SREBP1 Recombinant Rabbit Monoclonal Antibody [PSH04-61]

Western blot analysis of SREBP1 on different lysates with Rabbit anti-SREBP1 antibody (HA722160) at 1/2,000 dilution.

Lane 1: HeLa cell lysate
Lane 2: HEK-293 cell lysate
Lane 3: MCF7 cell lysate
Lane 4: A549 cell lysate
Lane 5: SK-Br-3 cell lysate

Lysates/proteins at 20 µg/Lane.

Predicted band size: 122 kDa
Observed band size: 80-100 kDa

Exposure time: 3 minutes; ECL: K1801;

4-20% SDS-PAGE gel.

Proteins were transferred to a PVDF membrane and blocked with 5% NFDM/TBST for 1 hour at room temperature. The primary antibody (HA722160) at 1/2,000 dilution was used in 5% NFDM/TBST at 4℃ overnight. Goat Anti-Rabbit IgG - HRP Secondary Antibody (HA1001) at 1/50,000 dilution was used for 1 hour at room temperature.

☑ Knockdown (KD)

Western blot analysis of SREBP1 on different lysates with Rabbit anti-SREBP1 antibody (HA722160) at 1/2,000 dilution.
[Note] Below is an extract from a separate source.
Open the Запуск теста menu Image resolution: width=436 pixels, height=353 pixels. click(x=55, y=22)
Lane 1: HeLa-si-NT cell lysate
Lane 2: HeLa-si-SREBP1 cell lysate

Lysates/proteins at 10 µg/Lane.

Predicted band size: 122 kDa
Observed band size: 100 kDa

Exposure time: 1 minute 50 seconds; ECL: K1801;

4-20% SDS-PAGE gel.

Proteins were transferred to a PVDF membrane and blocked with 5% NFDM/TBST for 1 hour at room temperature. The primary antibody (HA722160) at 1/2,000 dilution was used in 5% NFDM/TBST at 4℃ overnight. Goat Anti-Rabbit IgG - HRP Secondary Antibody (HA1001) at 1/50,000 dilution was used for 1 hour at room temperature.

Immunohistochemical analysis of paraffin-embedded human adrenal gland tissue with Rabbit anti-SREBP1 antibody (HA722160) at 1/50 dilution.
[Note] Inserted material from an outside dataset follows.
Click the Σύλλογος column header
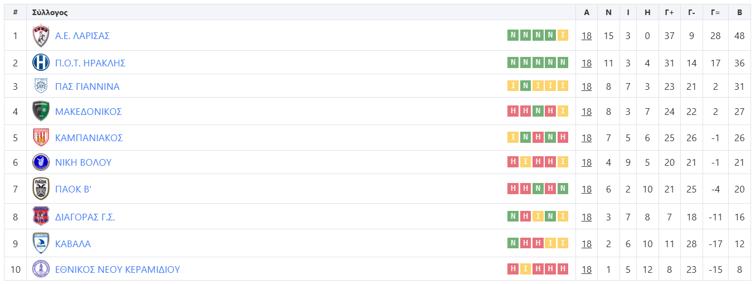 (x=50, y=12)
The section was pre-treated using heat mediated antigen retrieval with sodium citrate buffer (pH 6.0) (high pressure) for 2 minutes. The tissues were blocked in 1% BSA for 20 minutes at room temperature, washed with ddH₂O and PBS, and then probed with the primary antibody (HA722160) at 1/50 dilution for 1 hour at room temperature. The detection was performed using an HRP conjugated compact polymer system. DAB was used as the chromogen. Tissues were counterstained with hematoxylin and mounted with DPX.

Immunocytochemistry analysis of HeLa cells labeling SREBP1 with Rabbit anti-SREBP1 antibody (HA722160) at 1/100 dilution.
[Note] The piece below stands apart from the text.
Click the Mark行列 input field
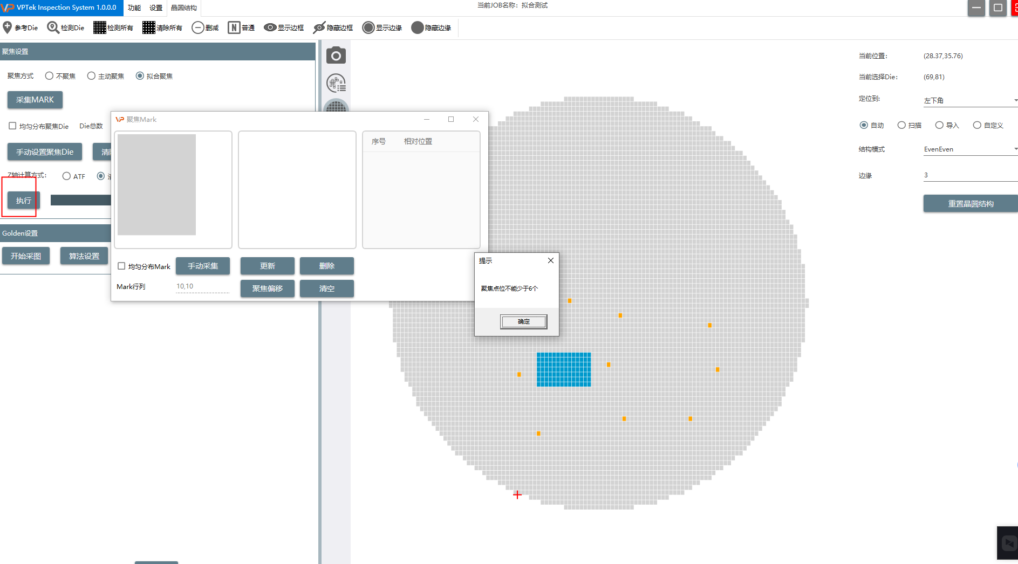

Cells were fixed in 4% paraformaldehyde for 20 minutes at room temperature, permeabilized with 0.1% Triton X-100 in PBS for 5 minutes at room temperature, then blocked with 1% BSA in 10% negative goat serum for 1 hour at room temperature. Cells were then incubated with Rabbit anti-SREBP1 antibody (HA722160) at 1/100 dilution in 1% BSA in PBST overnight at 4 ℃. Goat Anti-Rabbit IgG H&L (iFluor™ 488, HA1121) was used as the secondary antibody at 1/1,000 dilution. PBS instead of the primary antibody was used as the secondary antibody only control. Nuclear DNA was labelled in blue with DAPI.

Beta tubulin (M1305-2, red) was stained at 1/100 dilution overnight at +4℃. Goat Anti-Mouse IgG H&L (iFluor™ 594, HA1126) was used as the secondary antibody at 1/1,000 dilution.